━━ Selected excerpt
# 9 month old Golden male not listening



## Lindsey3288 (Feb 28, 2019)

I literally read this word for word thinking to myself this is 100% my life right now! We have an 8 1/2 month old golden girl & having the same issues. She knows the prompts “go potty” but refuses to go sometimes even after several minutes & really seems to have the selective listening habit. So frustrating, I’m following to see others suggestions. Thanks for posting.


----------



## puddles everywhere (May 13, 2016)

My 1st question is how much exercise is he getting, not walks but cardio and brain activities.
2nd would be what sort of training classes have you attended?
3rd do you have a crate?

OK, so you answered your own question... he is pretty obedient most of the time. You have taught him he doesn't have to be obedient ALL the time, only when he chooses.

As far as potty time, go back to basics and take him out on a leash and take a treat. Do not continue to repeat "go potty" he clearly has not put the action to the command. Say the go potty when he is actually doing it, acknowledge and reward at that time. Like any training you MUST be consistent. If you stand in the yard for 10 minutes when he wants out and doesn't do his business he simply wants time to play. Do not become a revolving door if you want quick potties. Take him out on leash, no response then crate him for about 20 minutes and try again ... repeat if necessary until he knows what you expect him to do when you take him out.

My guess... and this is simply a guess. He is not getting enough structured time with you, training or exercise. At around 9 months they are still kids and have a ton of energy and as long as you allow him to make the decisions on when to listen to you he is going to make your life crazy. See if you can find a good training class where the instructors compete with their dogs. You will be shocked at how much good this will do you. But don't be surprised if the 1st class he is a little defiant, after all... he's been in control and pretty sure he will not want to give that up without a fight.


----------



## nolefan (Nov 6, 2009)

Neither of you mention formal obedience classes - Being enrolled for the first couple of years is a great way to stay accountable for improving your skills and daily practice. Formal obedience is a great relationship builder and reminds your puppy that you are the leader and he is the follower.
━━━━
━━ Input data
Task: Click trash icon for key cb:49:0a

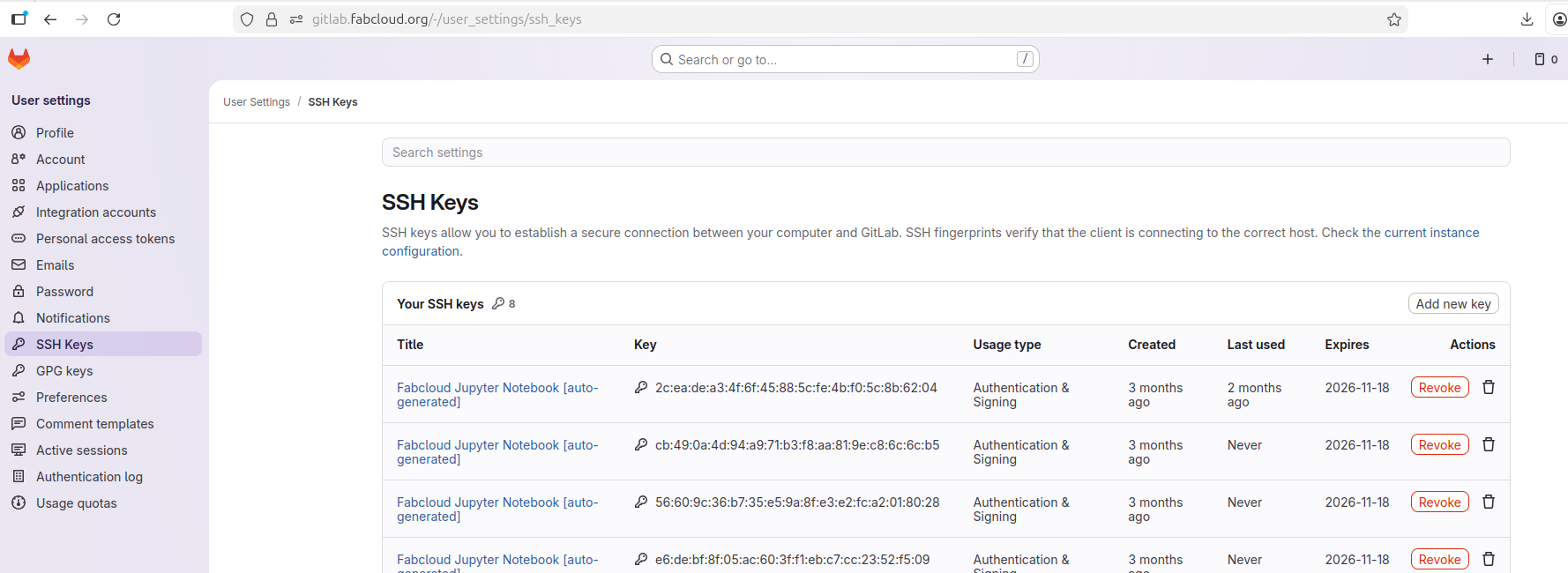Action: [1489, 445]
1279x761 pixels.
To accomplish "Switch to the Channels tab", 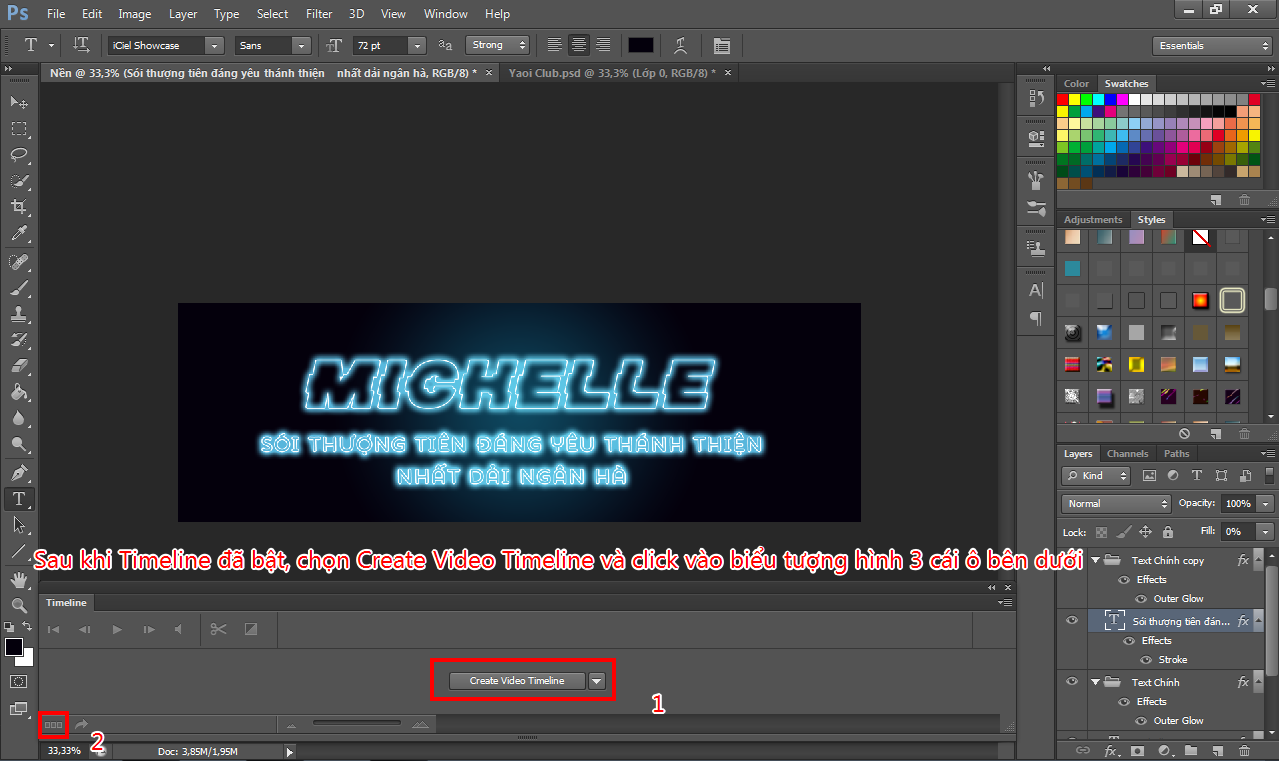I will (1127, 454).
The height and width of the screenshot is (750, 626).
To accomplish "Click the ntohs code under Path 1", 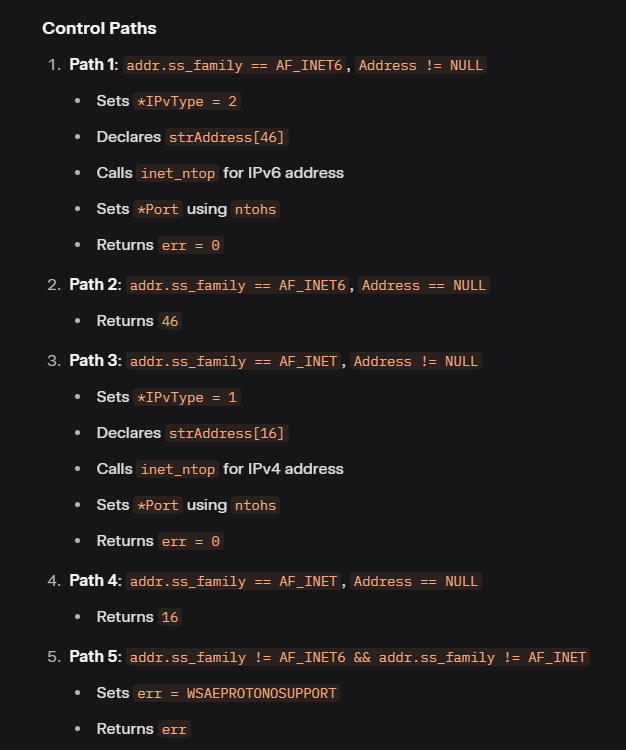I will tap(255, 210).
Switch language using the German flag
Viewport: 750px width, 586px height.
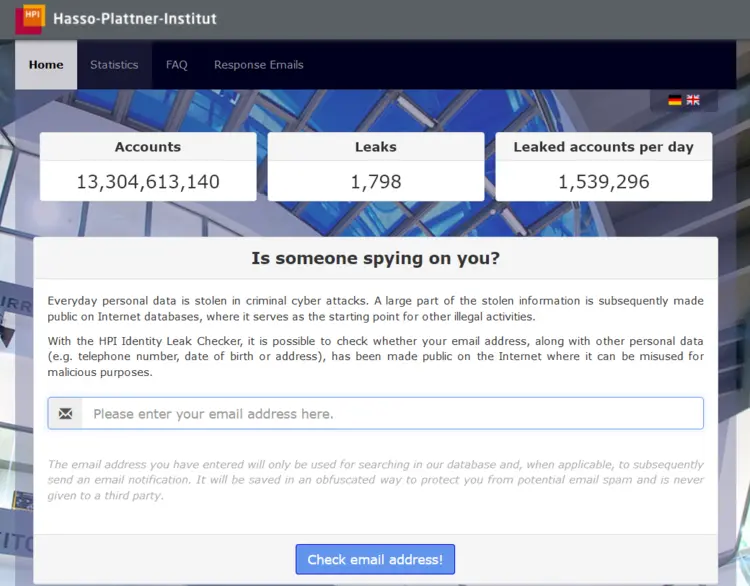click(675, 100)

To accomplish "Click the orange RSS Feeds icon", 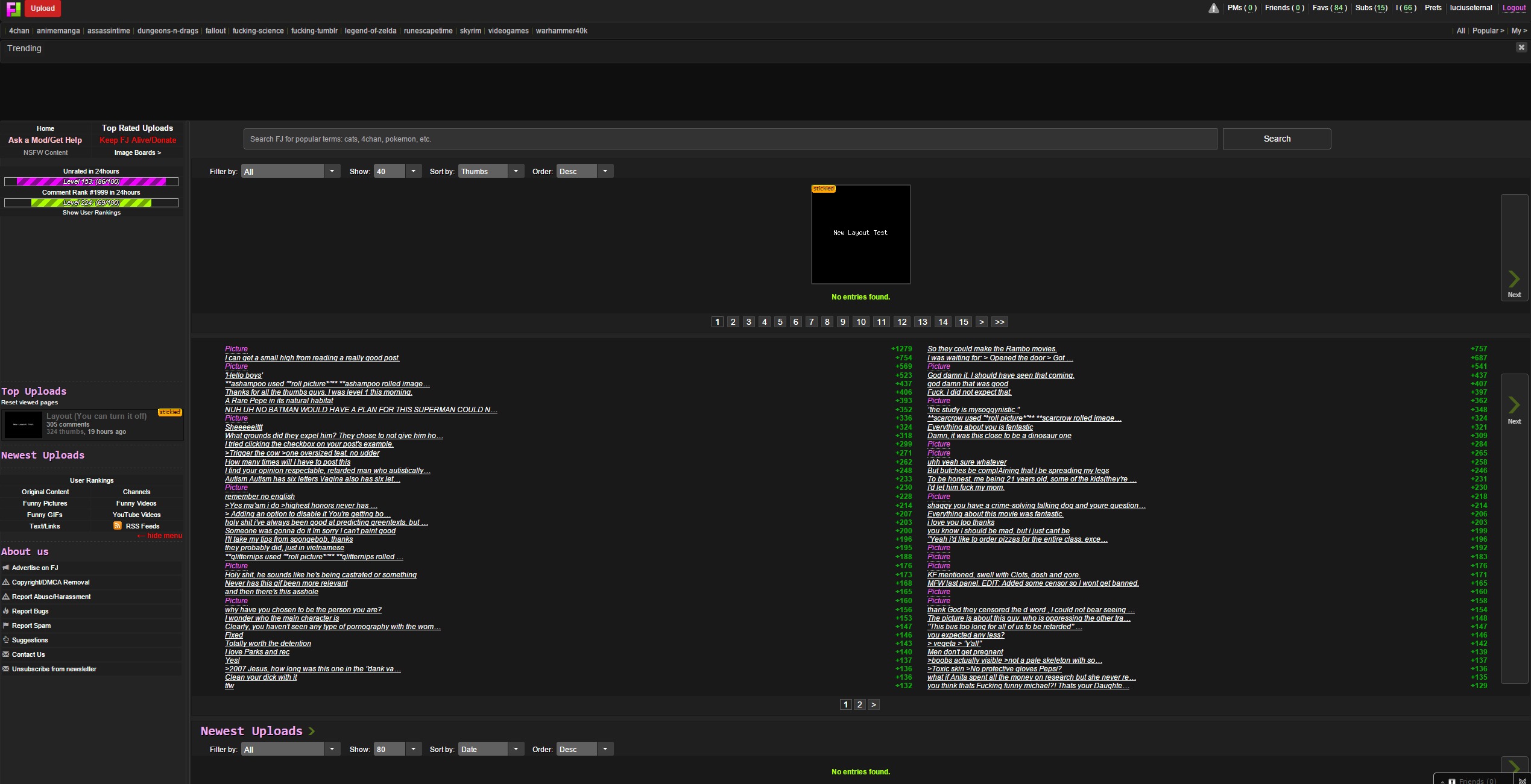I will (x=118, y=525).
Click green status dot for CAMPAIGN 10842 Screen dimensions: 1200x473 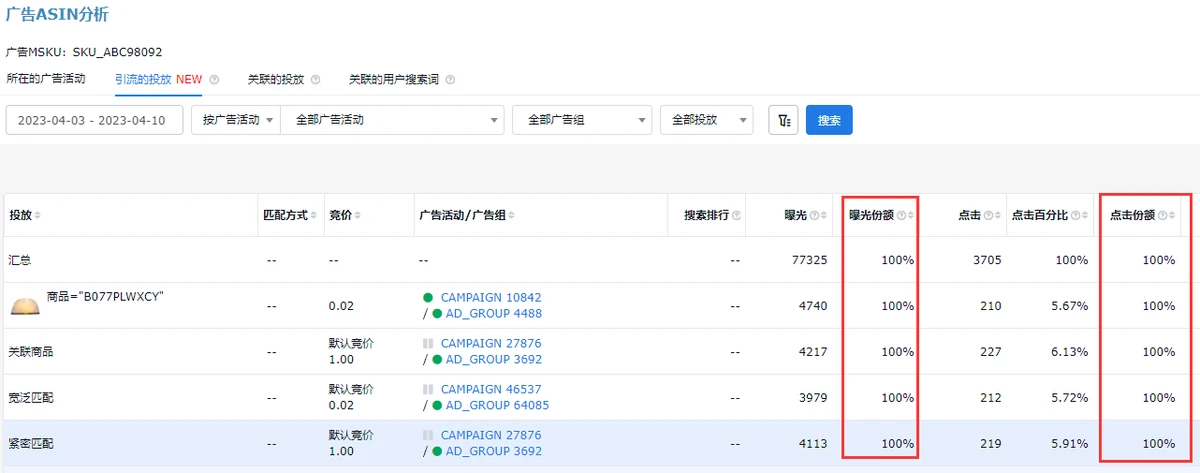[x=428, y=298]
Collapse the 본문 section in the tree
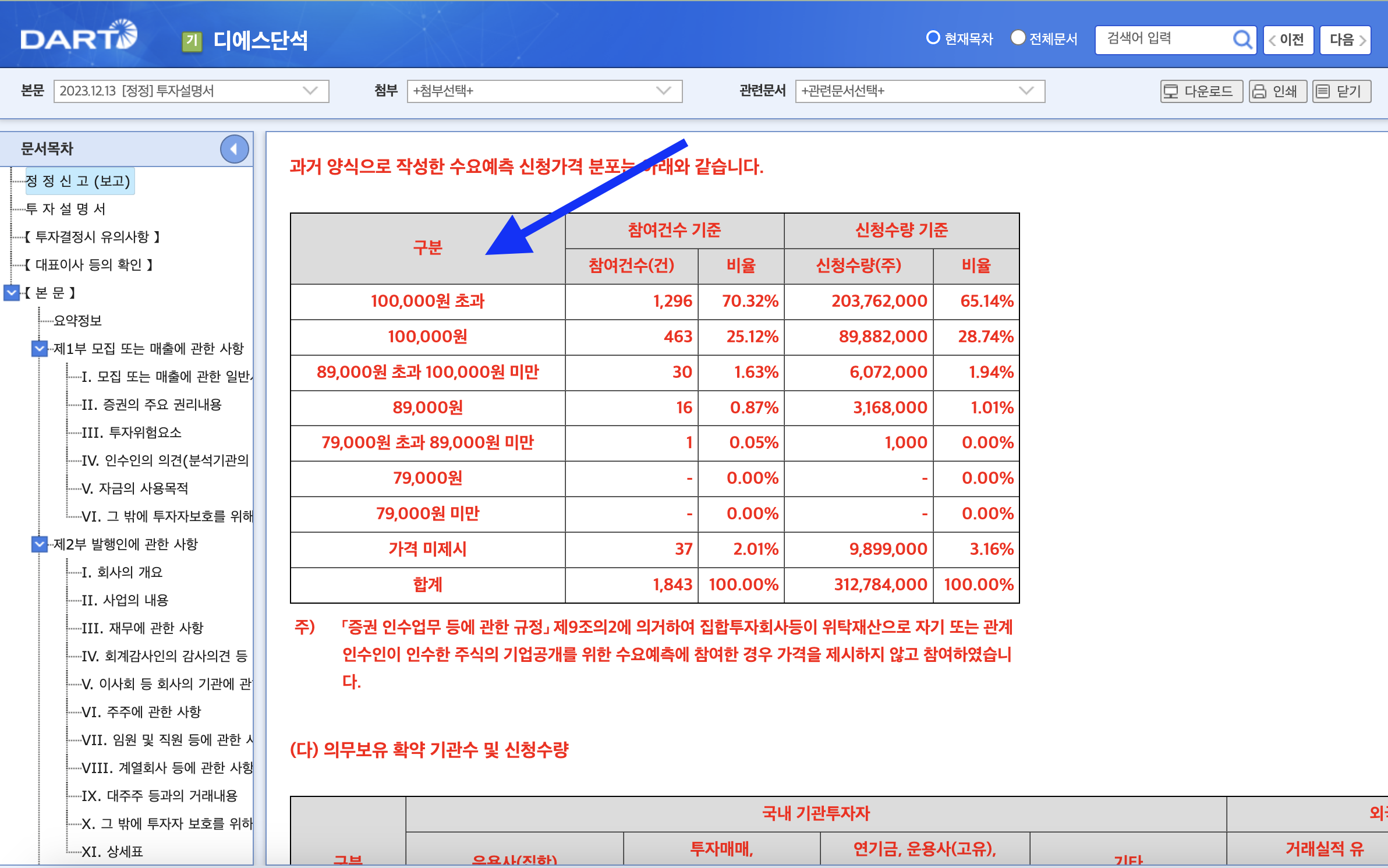Image resolution: width=1388 pixels, height=868 pixels. pos(10,293)
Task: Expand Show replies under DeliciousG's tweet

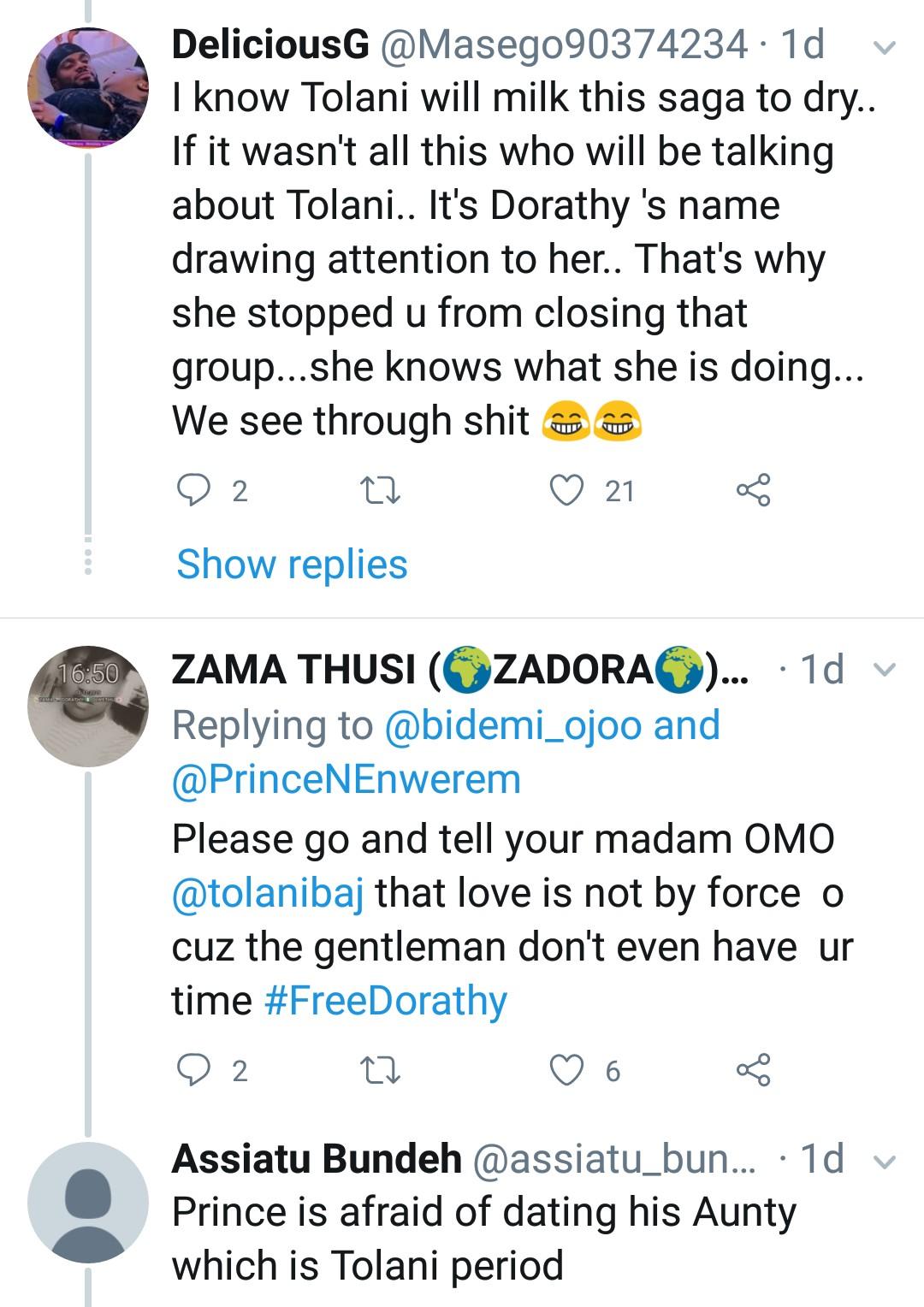Action: tap(292, 565)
━━━━
__What this exercise asks__.
A. In the entries, edit the lines from the one containing "Task: Expand Show" through the end of the entries, replacing "tweet" with "post" and changing nothing else. Give only those lines, without the pictures.
B. Resume the forum thread about the 9-month-old Golden that isn't listening, picking up where it stops.

__The answers__.
A.
Task: Expand Show replies under DeliciousG's post

Action: tap(292, 565)

B.
You need to be more interesting than the yard. If he is fed on a schedule, you should have a pretty decent idea of how serious the need to go out is. If you KNOW he must poop, crate him if he comes in without pottying. Knock out your chores or whatever needs done before you leave the house and then try again. Go back to reinforcing successful potty trips with an immediate treat and a party of positive joy.

If you start putting your dog on a 20' long line that is just for the back yard, you can use it to reel him in when he's ignoring you. He absolutely should not be allowed to ignore. Work on recall - puppy ping pong is a great game. These dogs are still puppies and recall is something that requires a lot of training to become solid. Puppies who are obedient when it is convenient and blowing you off when it's not convenient are fairly normal but an indication that you aren't training consistently enough and having high standards.

There is a book called "Total Recall" that is helpful with this sort of issue. It's all about training and should be a huge part of your daily routine. 

My last comment is that leash walks are not really exercise for healthy young retrievers. They absolutely need aerobic exercise on a daily basis - a good 20 - 30 minutes of work that leaves them tired and panting. Swimming, wrestling playdates and zoomies with another young dog are excellent, so is retrieving/field work. You will have a more focused dog if you are sure to give mental and physical work on a daily basis.


----------



## Peeptoad (Feb 28, 2019)

Thanks to everyone for your feedback. In addition to walks I've been giving him structured playtime in the yard, inside the house or with another puppy for at least 30 mins a day. He LOVES other dogs and I am a petsitter, so he comes along with me and gets to play with pups with similar energy and temperament. I have also been trying to work his mind by teaching new commands, hiding treats & teaching him to use his nose and having him retrieve specific toys and bring them to me. I've been working on his recall by rewarding him when he comes to me and also rewarding him after he goes potty (when the command is given.) Went back to a long leash when it's potty time ... until he is consistent with going when prompted. And once he goes I reward him and let him off leash to play and run around. I'm trying to get him to the point where he knows that when he goes outside that he needs to do his business first and then he can play. Any other suggestions would be greatly appreciated. Any other suggestions for mental stimulation ?


----------



## Maggie'sVoice (Apr 4, 2018)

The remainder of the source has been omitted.